Swimming: Thank Lezak, thank the French, love the Olympics

I suppose the question now is: Whom do we love more, Michael Phelps or Jason Lezak?

Or the whole French relay team?

The men’s 4 x 100 freestyle relay today was one of those events to make NBC think spending $894 million to broadcast the Beijing Games was a bargain. The French relay team had said they would “smash” the Americans. And they so nearly did.

Until anchor Lezak made that final turn.

Can a single man save the Olympics? That’s a silly thing to say. But for about 60 seconds, as Frederick Bousquet put inch after inch between himself and Cullen Jones in the third leg of the men’s 4 x 100 freestyle relay, the revelation was like a lead weight on Jones’ ankle:

If the US finished second – if Michael Phelps’ phenomenal quest had ended virtually before it had begun – the entire American Olympics would have been diminished. Hardly ruined, of course. Not nearly.

But if the men’s 4 x 100 relay told us anything, it was that we live for drama and suspense.

I can only imagine what the French nation thought as US anchor Lezak closed in on Alain Bernard, one of the best swimmers in the world, in the last leg. With five feet to go, Bernard still had the lead.

Even after they came to the wall, there must still have been the hope in Paris: The Americans beaten, the overlooked French the spoilers of Phelps’ grandest hopes. It would have been an Olympic moment to rival any other, an event to make countryman and Olympic founder Pierre de Coubertin smile – the triumph of competition.

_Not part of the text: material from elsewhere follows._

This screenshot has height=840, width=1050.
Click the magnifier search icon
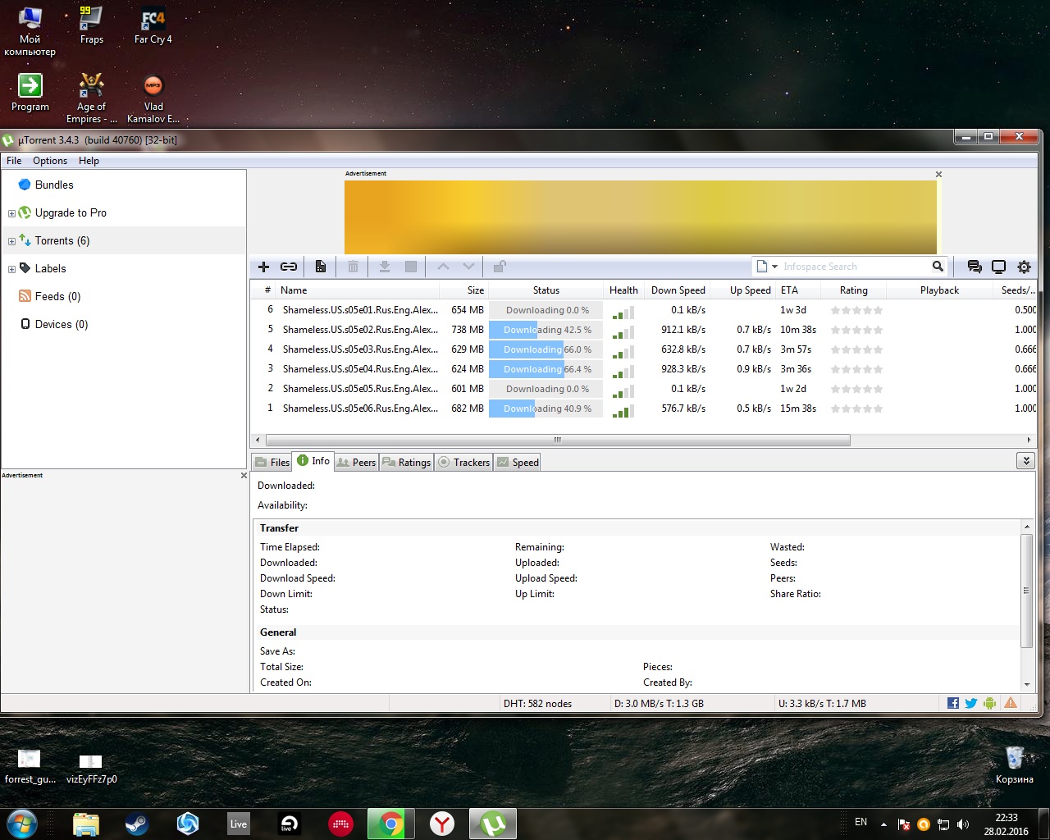tap(938, 267)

But the Olympic moment was the Americans'. Was there a muscle in Michael Phelps’ body that was not flexed? In that instant, I am convinced, he could have lifted a jumbo jet.

But thank the French. The Australians, always America’s great swimming counterweight, were well beaten. It took a would-have-been world-record race from the French to create the drama we crave from the Olympics.

In the past two Olympics, the tables had been turned against the US, which finished second in the relay in Sydney and third in Athens. Lezak had been on both teams – giving the unenviable distinction of swimming on the only two American 4 x 100 freestyle relay teams in Olympic history not to win gold.

At the last turn, his first thought was that it would be three. After the meet, he confessed that he didn’t think he could make up the difference on former world-record holder Bernard in the last 50 meters.

“But then I thought, ‘This is ridiculous. This is the Olympics.’ ”

Indeed. Just a few minutes before, Briton Rebecca Adlington had done virtually the same thing to American Katie Hoff, coming from behind to touch the wall 0.07 seconds ahead of Hoff in the women’s 400 meter freestyle.

Perhaps the tables will be turned again tomorrow on Phelps himself. He finished third in his own heat for the 200 meter freestyle today. If nothing else, today showed the thread-thin margins on which Phelps is swimming.

Yet, for another day at least, the suspense remains.